So meint sie wie die SSM das Recht zu haben, Sanierungsleistungen 14 Jahre lang, also bis zum Jahre 2007 abwohnen zu können. Bezogen auf ihre Wohnung sind dies nach dem zugrunde liegenden Gutachten 70.000 DM. In den achtziger Jahren und auch bei Abschluß des Mietvertrages sah sie dies noch als Unterstützung der SSM an; wie übrigens auch die Stadt Köln, die alle Ausbauleistungen der SSM zugerechnet hat. Schließlich hatten Heimanns ja auch mehr als zehn Besetzungsjahre lang mietfrei gewohnt und sich von Anfang an entschieden, dem Projekt nicht beizutreten. Nicht reden wollen wir davon, daß die SSM beim Ausbau ihrer Wohnung gar noch mitgeholfen hat.
Heimanns sehen heute ihr eingebrachtes Geld als Privatinvestition an. Trotzdem wollen sie es zu denselben Bedingungen wie die SSM abwohnen dürfen. Wir fragen uns, wie Unterstützer gleichzeitig hilfsbedürftig sein können?
Aber selbst wenn man Heimanns heutige Sichtweise teilen würde, daß sie die 70.000 DM abwohnen können, so wäre nach dem Mietwert ihrer 170 qm-Wohnung, den sie in der Klageerwiderung selbst mit 7,20 DM qm angeben, ihre Investition nach 5 Jahren, abgewohnt. Seit 1998 wohnen sie demnach gratis. Für die letzten drei Jahre hätten sie tatsächlich aber ca. 42.000 DM zahlen müssen. Bliebe Familie Heimann noch bis 2007, würde sie Miete in Höhe von 138.218 DM einsparen. Das ist wahrlich kein Pappenstiel.

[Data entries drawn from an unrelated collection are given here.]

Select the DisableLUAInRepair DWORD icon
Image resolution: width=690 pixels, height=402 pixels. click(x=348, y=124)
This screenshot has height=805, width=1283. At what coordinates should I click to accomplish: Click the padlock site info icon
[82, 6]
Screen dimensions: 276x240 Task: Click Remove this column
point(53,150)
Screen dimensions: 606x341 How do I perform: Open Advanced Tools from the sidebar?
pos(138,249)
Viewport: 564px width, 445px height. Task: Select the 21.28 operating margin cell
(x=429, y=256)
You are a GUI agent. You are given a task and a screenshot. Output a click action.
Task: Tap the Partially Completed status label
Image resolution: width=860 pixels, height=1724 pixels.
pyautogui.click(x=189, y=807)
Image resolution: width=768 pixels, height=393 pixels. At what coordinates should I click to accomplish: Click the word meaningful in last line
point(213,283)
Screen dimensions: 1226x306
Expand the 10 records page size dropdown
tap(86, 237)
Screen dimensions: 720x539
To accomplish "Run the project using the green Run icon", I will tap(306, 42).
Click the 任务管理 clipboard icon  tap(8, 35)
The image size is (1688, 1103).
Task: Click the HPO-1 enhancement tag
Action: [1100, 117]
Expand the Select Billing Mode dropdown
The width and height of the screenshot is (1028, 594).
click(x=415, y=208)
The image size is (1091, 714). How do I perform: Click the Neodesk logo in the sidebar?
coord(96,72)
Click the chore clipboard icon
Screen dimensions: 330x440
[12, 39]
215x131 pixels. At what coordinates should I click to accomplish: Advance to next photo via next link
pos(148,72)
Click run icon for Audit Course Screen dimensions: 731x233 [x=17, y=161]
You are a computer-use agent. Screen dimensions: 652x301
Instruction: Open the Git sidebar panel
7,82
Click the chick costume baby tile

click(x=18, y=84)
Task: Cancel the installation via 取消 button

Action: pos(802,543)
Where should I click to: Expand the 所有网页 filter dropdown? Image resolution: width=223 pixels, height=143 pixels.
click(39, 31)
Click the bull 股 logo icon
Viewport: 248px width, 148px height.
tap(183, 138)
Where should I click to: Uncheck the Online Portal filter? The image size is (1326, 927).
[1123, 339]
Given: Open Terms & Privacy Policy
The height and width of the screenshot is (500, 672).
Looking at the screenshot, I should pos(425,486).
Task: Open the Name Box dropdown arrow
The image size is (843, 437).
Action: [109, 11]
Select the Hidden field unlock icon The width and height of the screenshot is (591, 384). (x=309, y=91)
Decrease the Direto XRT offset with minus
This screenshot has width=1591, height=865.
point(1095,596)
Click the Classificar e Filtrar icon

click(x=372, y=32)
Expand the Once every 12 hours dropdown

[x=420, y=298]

Familie Heimann nutzt die Meinungsfreiheit

Gisela Heimann hält es sogar für geradezu falsch, uns Miete zu zahlen. Schließlich sei es »bei einer Selbsthilfegruppe wichtig, daß die ihren Lebensunterhalt selbst verdient« (KStA vom 28.3.01). Und Frau Heimann spricht dort wortwörtlich von »Mobbing« unsererseits.
Den Kölner Ratsfraktionen schreibt die Familie: »Die hauptsächlichen Streitpunkte sind unserer Auffassung nach nicht vorrangig in finanziellen Konflikten zu suchen. Sie entstanden aus einem mangelhaften Demokratieverständnis bzw. der fehlenden Akzeptanz anderer Lebensformen seitens der Führung der »Sozialistischen Selbsthilfe Mülheim« (16.11.00). In ihrem offenen Brief vom 21.2.00 sagen sie uns »Diffamierung« nach. Wir wissen nicht, was sie sonst noch alles in Gesprächen über uns erzählen.
Dies geschah alles im Wissen, daß wir als Selbsthilfegruppe am Markt bestehen müssen und auf Unterstützung und Kooperation gerade im Stadtteil angewiesen sind.

Maulkorb für die SSM?

Als wir uns öffentlich äußern wollten, sah Herr Heimann die »Gefahr der nachteiligen Auswirkungen auf Geschäftsbetrieb, Kundenverhalten und Geschäftsimage« (20.8.01) und meint die von ihm aufgebaute Reha-Training GmbH. Deshalb wollte er uns verbieten, vor seinem Betrieb Flugblätter zu verteilen, die sich »inhaltlich mit dem Mietstreit Heimann-SSM befassen«. Insbesondere sollte uns untersagt werden, zu behaupten, daß Frank Heimann »keine Miete zahlt, keine Unterstützung leistet und keine Absprache mit uns trifft.« Dieser Versuch, unsere Meinungsfreiheit einzuschränken, war Herrn Heimann eine Kette von Prozessen und mehr als 10.000 DM an Anwalts- und Gerichtskosten wert. Da die Richter ein anderes Verständnis von Meinungsfreiheit haben, hat er alle Verfahren in erster Instanz oder in Berufung verloren.
Wir wollen nicht an unsere Lage denken, wenn wir diese Summe hätten zahlen müssen. Wir fragen uns auch schon beklommen, ob wir nach der Verbreitung dieser Information wieder vor Gericht müssen.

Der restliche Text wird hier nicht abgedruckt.